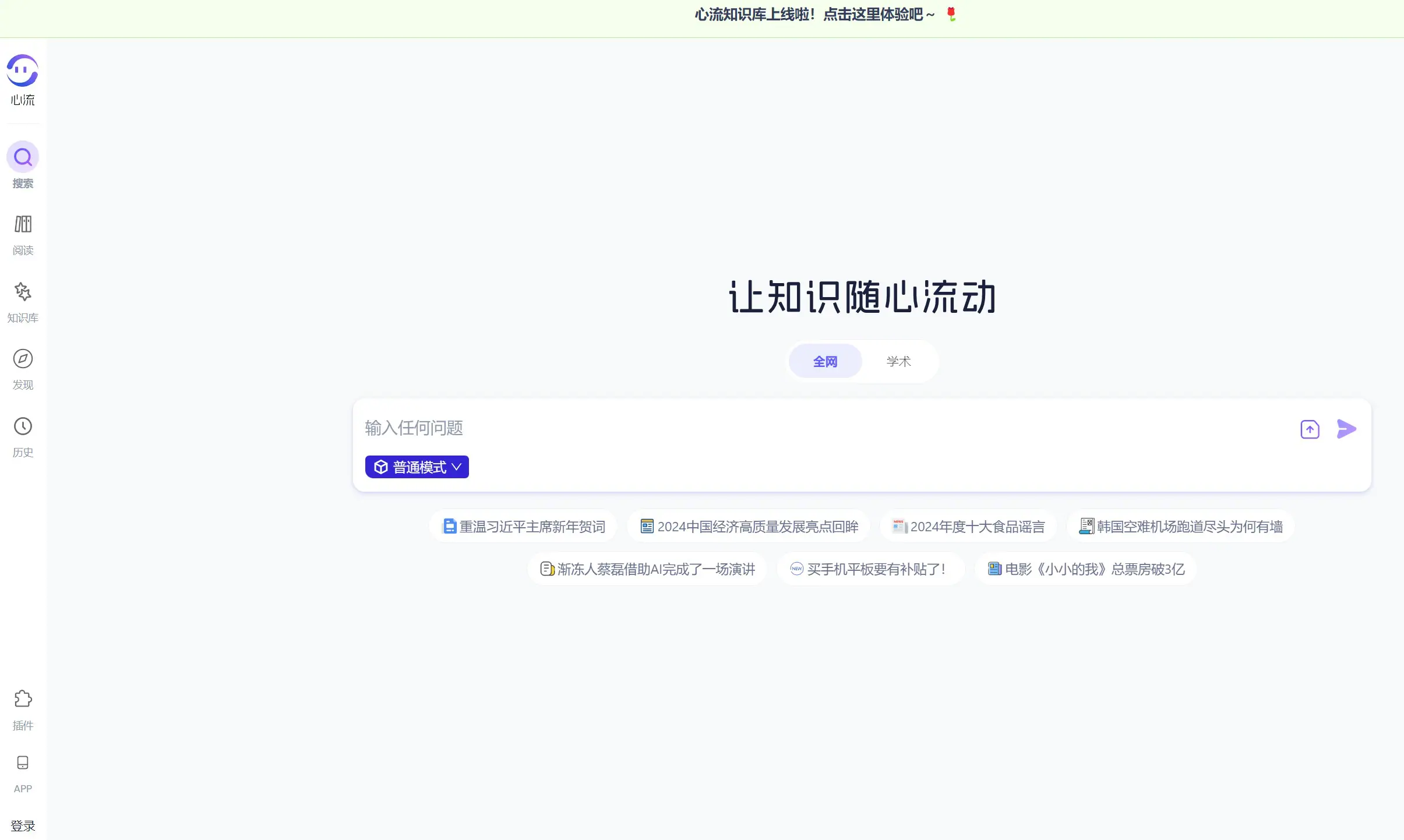Open the 搜索 section in sidebar
The height and width of the screenshot is (840, 1404).
(x=23, y=165)
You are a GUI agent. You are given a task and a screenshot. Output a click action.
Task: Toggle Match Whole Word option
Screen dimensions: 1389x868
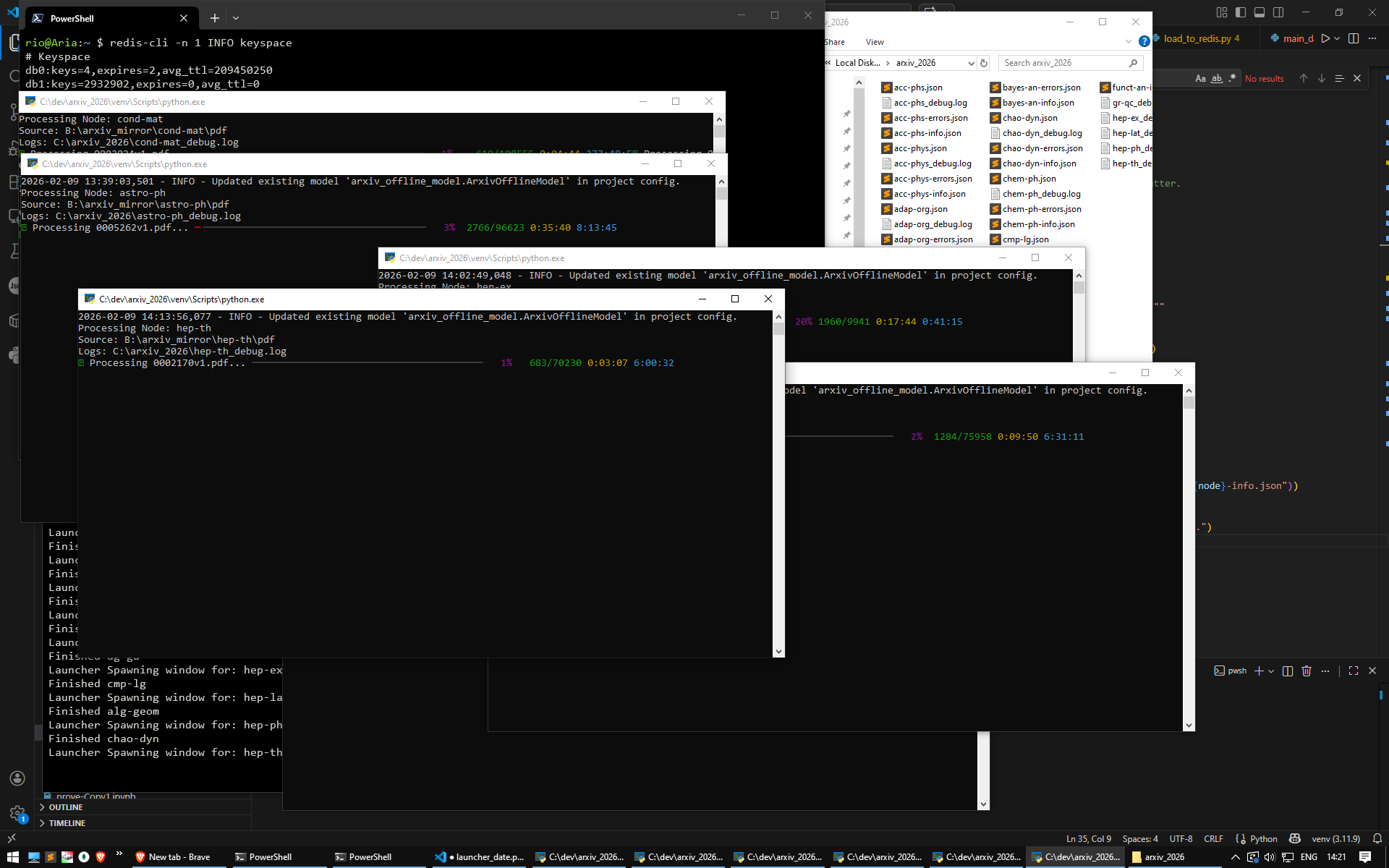tap(1217, 78)
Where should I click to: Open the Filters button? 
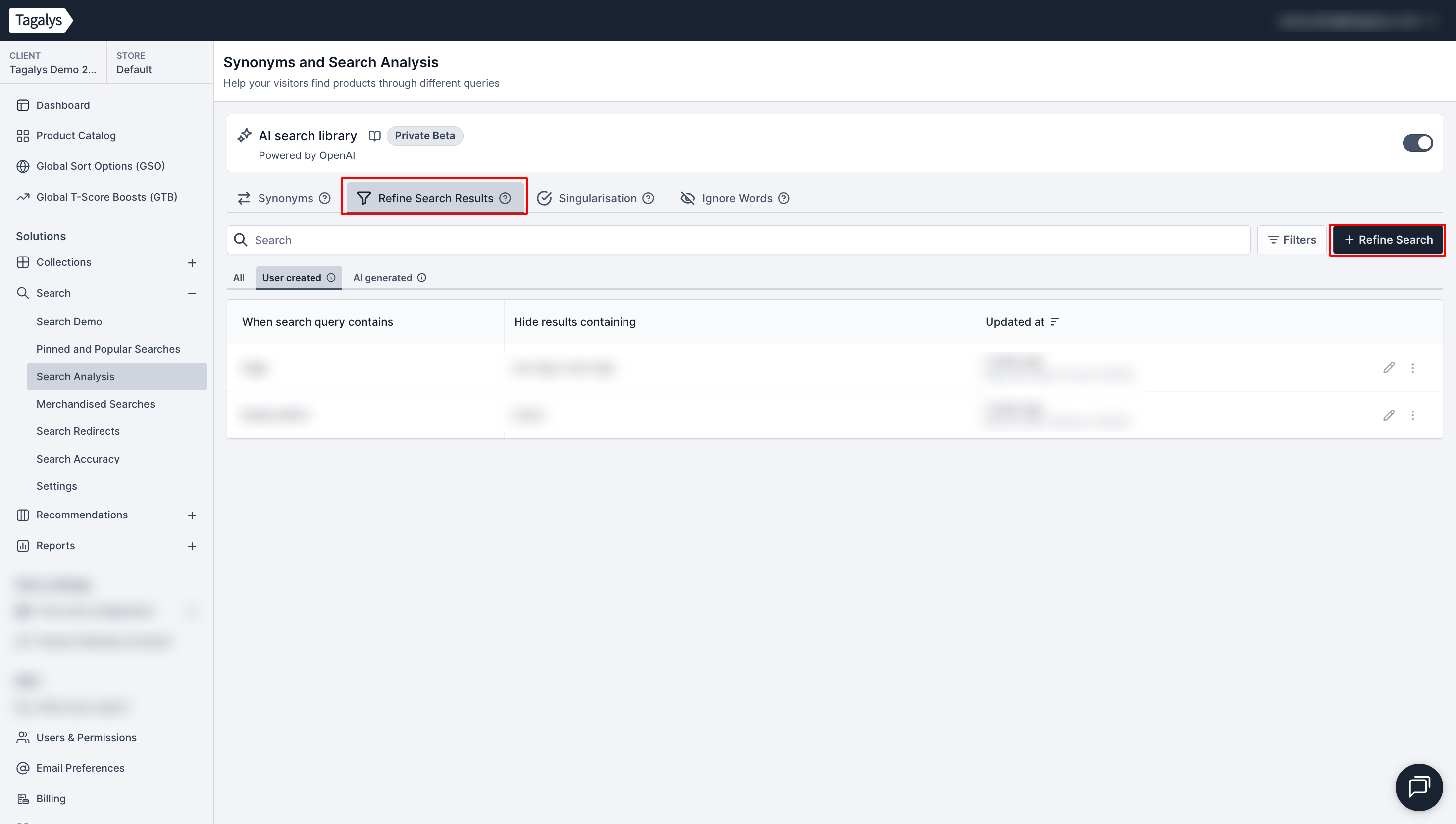click(1292, 240)
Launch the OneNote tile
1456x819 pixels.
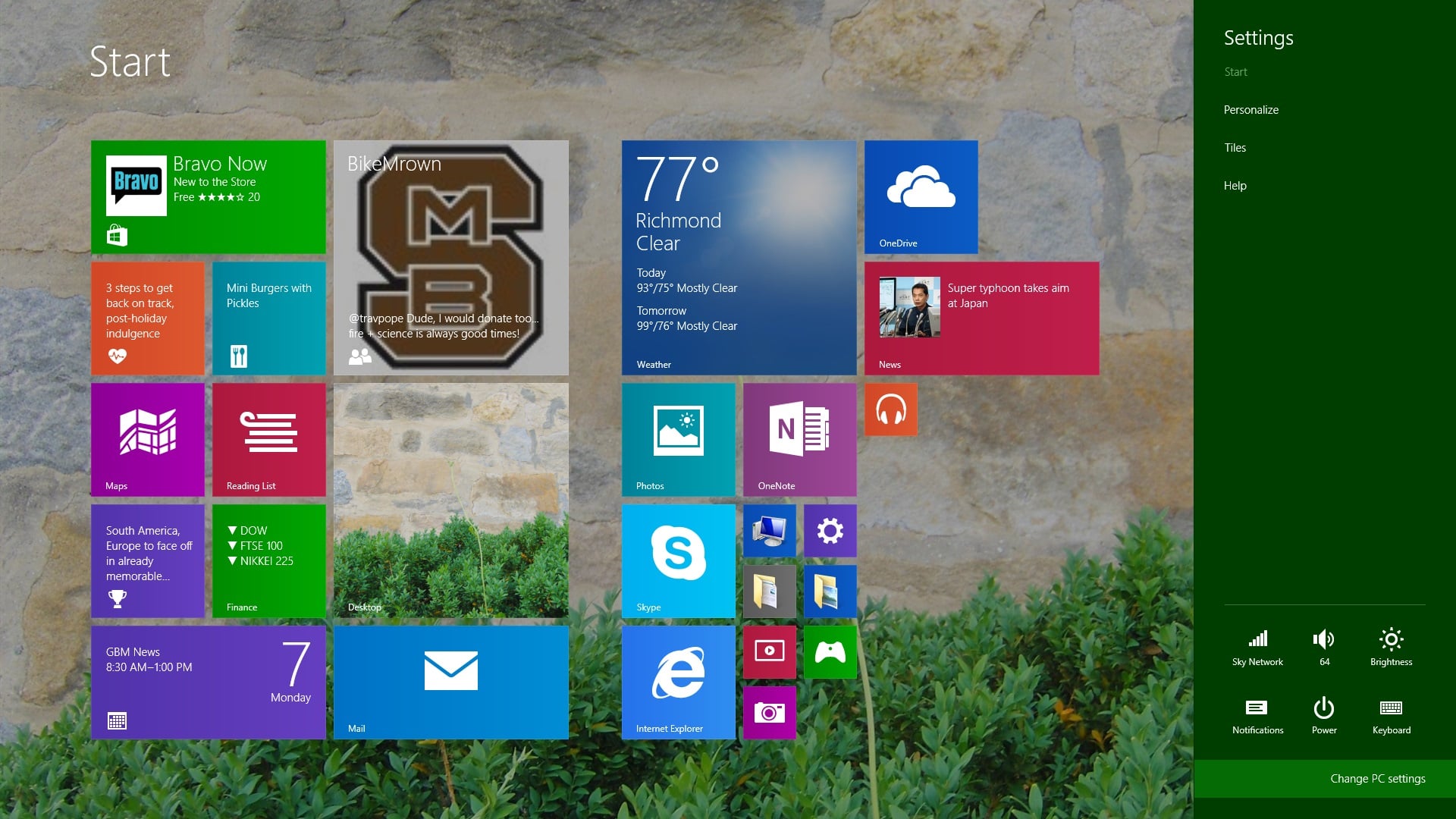click(799, 439)
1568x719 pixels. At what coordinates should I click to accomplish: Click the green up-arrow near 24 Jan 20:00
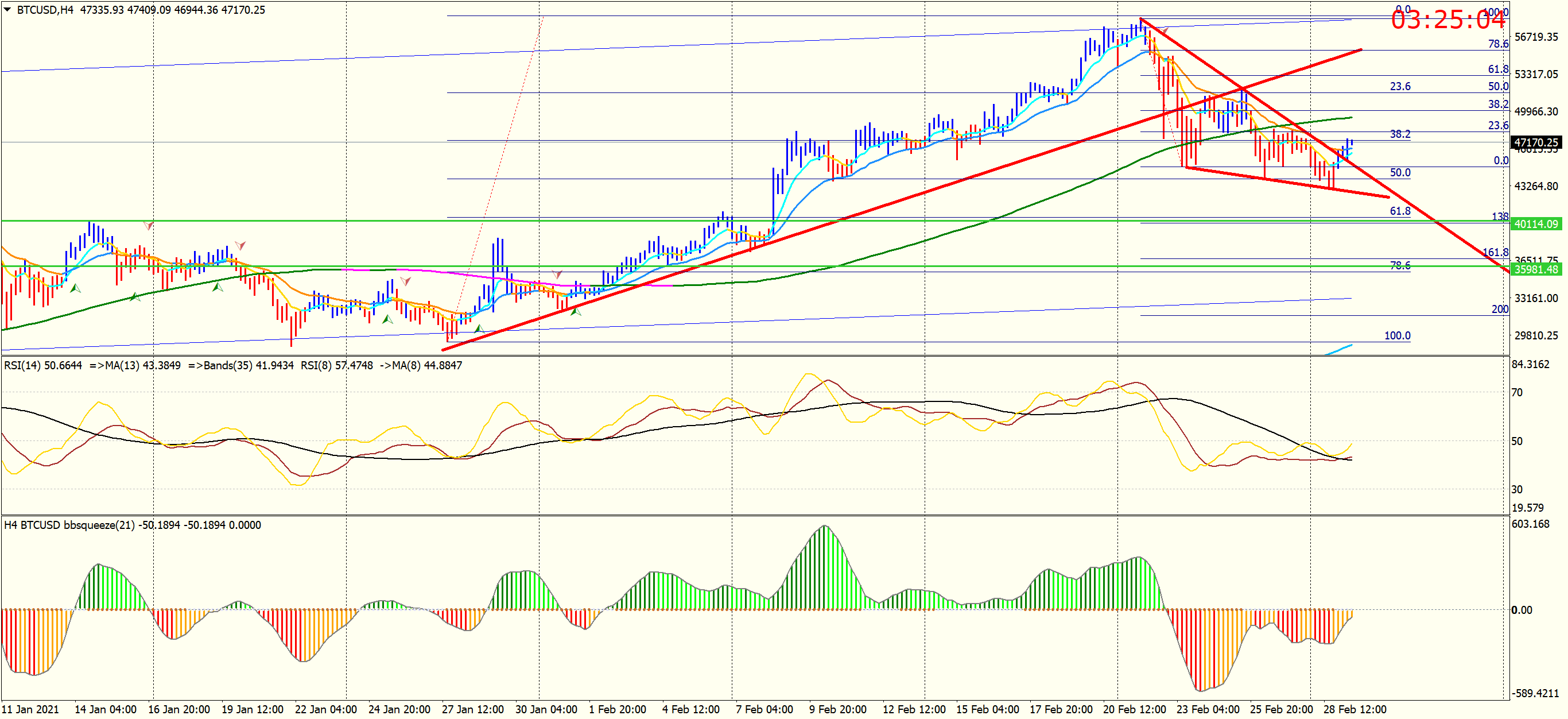point(387,319)
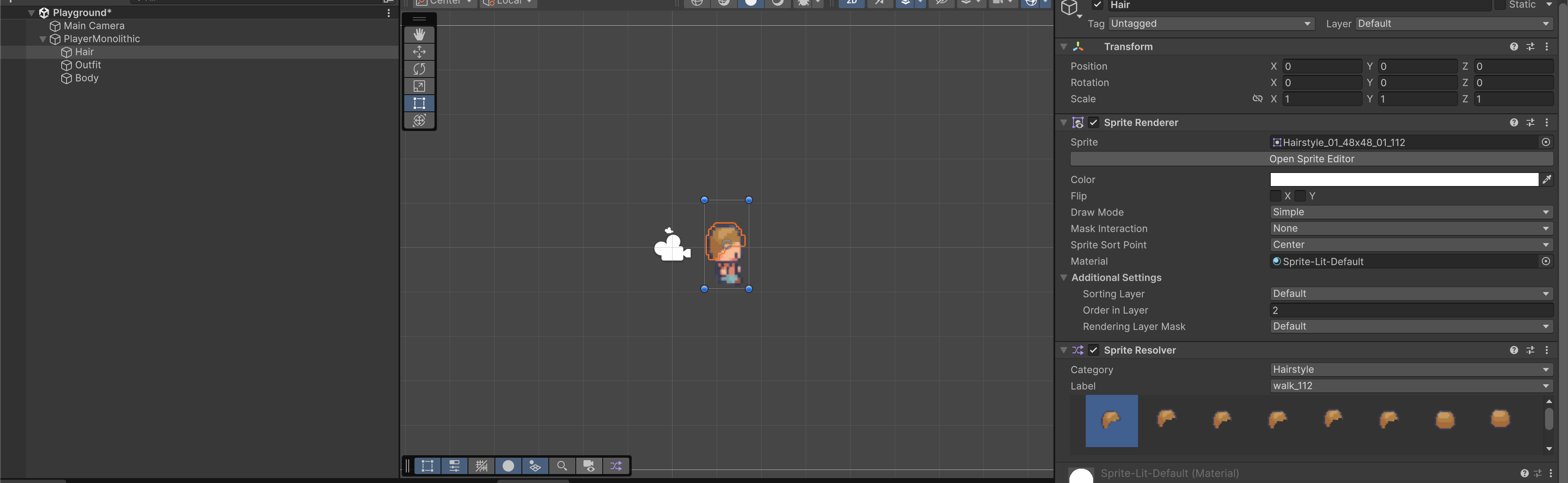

————————

* **WHAT TO WORK ON**: Starting with the line that contains "1568x719 pixels. At", reproduce every line to the end of the material above, both end lines included, exactly and with no pictures.

* **SOLUTION TO THIS TASK**:
1568x719 pixels. At what coordinates should I click to accomplish: Click the green up-arrow near 24 Jan 20:00
point(387,319)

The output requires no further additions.